I’m a sucker for New Year’s Resolutions. I’ve heard at least as often as you have that very few people keep the vows they make at the end of December — as few as 12% have success according to one study (that’s an almost 90% fail rate, of course!) and I’m betting it’s lower than that, really. Who wants to admit failure to a pollster or researcher, especially when more than half of the original participants said they were confident they would be successful? Not me. (For the study and advice about increasing your chances of making 2015 resolutions that work, check out Quirkology.com’s New Years Resolutions page).
What are my 2015 Resolutions? Michael Hyatt and Steven Covey say I’m not supposed to share them ‘indiscriminately’ and typing them into HogwartsProfessor is about as indiscriminate as I could get! Not to mention the sad truth that my track record for following through on public commitments here is something to lament rather than a point I wish to make even worse.

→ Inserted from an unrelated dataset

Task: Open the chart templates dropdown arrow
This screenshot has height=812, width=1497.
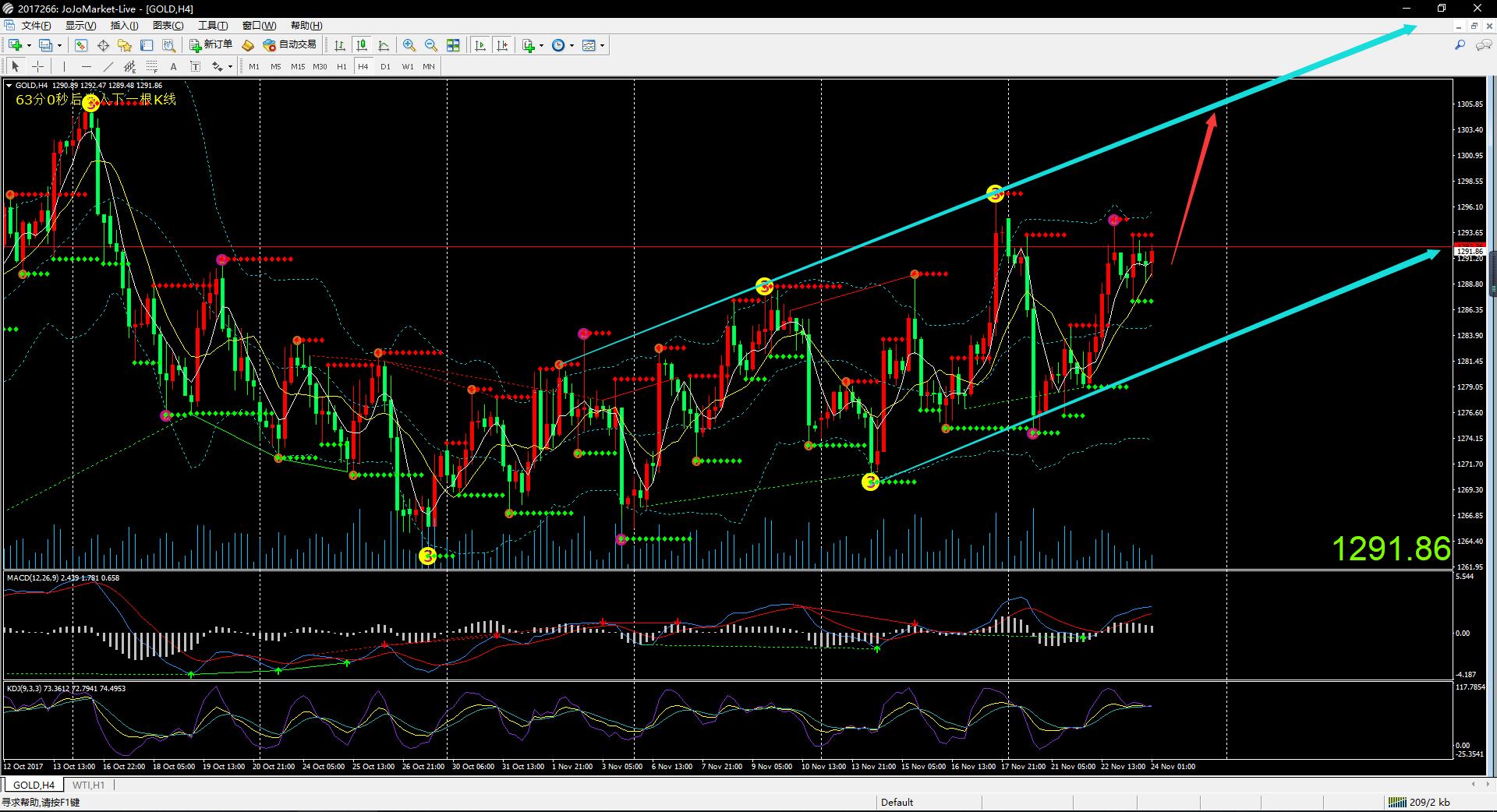Action: click(x=602, y=45)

Here, though, are three things I have done successfully in the past as New Year’s Resolutions — and three goals I am already working on for 2015:
Three things I’ve done as New Year’s Resolutions in the Past:
1. Not once, not twice, but three times I have run at least one mile every day for the calendar year. You can read about the American runner who has run run every day for forty years as of tomorrow (he’s number three or four on the global list with Ron Hill in the UK making 50 years earlier this month) in today’s Wall Street Journal. Why just a year? That is how long you have to run to get on the Streak List. (At one point, I resolved to get the most single year entries, knowing I could never have the longest streak, because an entry is made for even discontinued streaks. That was a failed resolution, praise God; streak running messes with your mind in ways I found remarkable.)
2. Once, while in Japan as a Marine, I resolved to eat no fish, no flour, and no oil for a year. It was a long year — my wife insists I was sick through most of it, which, of course, rather defeated the purpose of demonstration in healthy eating I was trying to make. I did wind up being nominated by the Marines in Japan as Armed Forces Athlete of the Year (I kid you not) but that probably has more to do with the company I kept back in the day than with a narrowed diet. And it certainly caused my body fat to plummet; I wound up at the ‘undetectable’ or ‘below 4% body fat per Navy Corpsmen caliper measures and USAF electronic calculations and technology. Pretty scary looking, too, believe me. “I got better.”
3. This last year I read a passage, usually a brief paragraph or ‘epigraph,’ from St Maximos the Confessor that was emailed to me every day by DailySaintMaximos. This out-of-the-blue shot of sobering wisdom was a delight, if sometimes a harsh reminder of how out of joint my life and thinking is with the awareness of the sublime in the Christian Fathers. Incredibly, by sending two passages several times a month, I was able to read the four Centuries of Love by St Maximos the Confessor. The good news? In learned yesterday that just by not unsubscribing, I’ll get to read four more centuries in 2015. If you want to join, just write DailySaintMaximos at gmail dot com and ask to be included.
Three Real Goals I have for the coming year:
1. Finish my Red Earth MFA in Creative writing at Oklahoma City University. One semester to go!
2. Publish three Harry Potter critical works at Unlocking Press. The good news here is that this is anything but a stretch; we have manuscripts that are complete or in revision.
3. Revitalize HogwartsProfessor.com. I think you’ll be surprised and delighted by the changes here in the near future. I say that tentatively only because I have learned the substantive truth in the bumper sticker adage that ‘the only person who desires change is a two year old with a wet diaper.’ But there are new and exciting plans in the works for HogPro. Stand by!
- One thing I won’t be doing is taking the LibraryThing Challenge — 75 books in a year? Egad. I’d much rather re-read one book 75 times attentively. De gustibus.
Please do share in the comment boxes below your favorite resolutions, failed and realized from the past as well as your not-too-personal goals for 2015. I hope they include checking in with us on a daily basis! Whatever your plans, a Happy New Year to you and yours. Thank you for your time in residence and contributions to the conversations here at HogwartsProfessor.com.
Looking forward to being the beneficiary of your 2015 resolutions John! Congratulations on the MFA, as I know we can look forward to some amazing superversive fiction from you.
Funny. I never had to challenge myself to read 75 books a year. During my self imposed years of no television, I would more than double that. Even now that I discovered the need to have cultural references to interact with other people in a way that they didn’t consider me the weirdest person out there, I still read more than 75 books a year.
And I still find television lacking…but it does well to waste my time.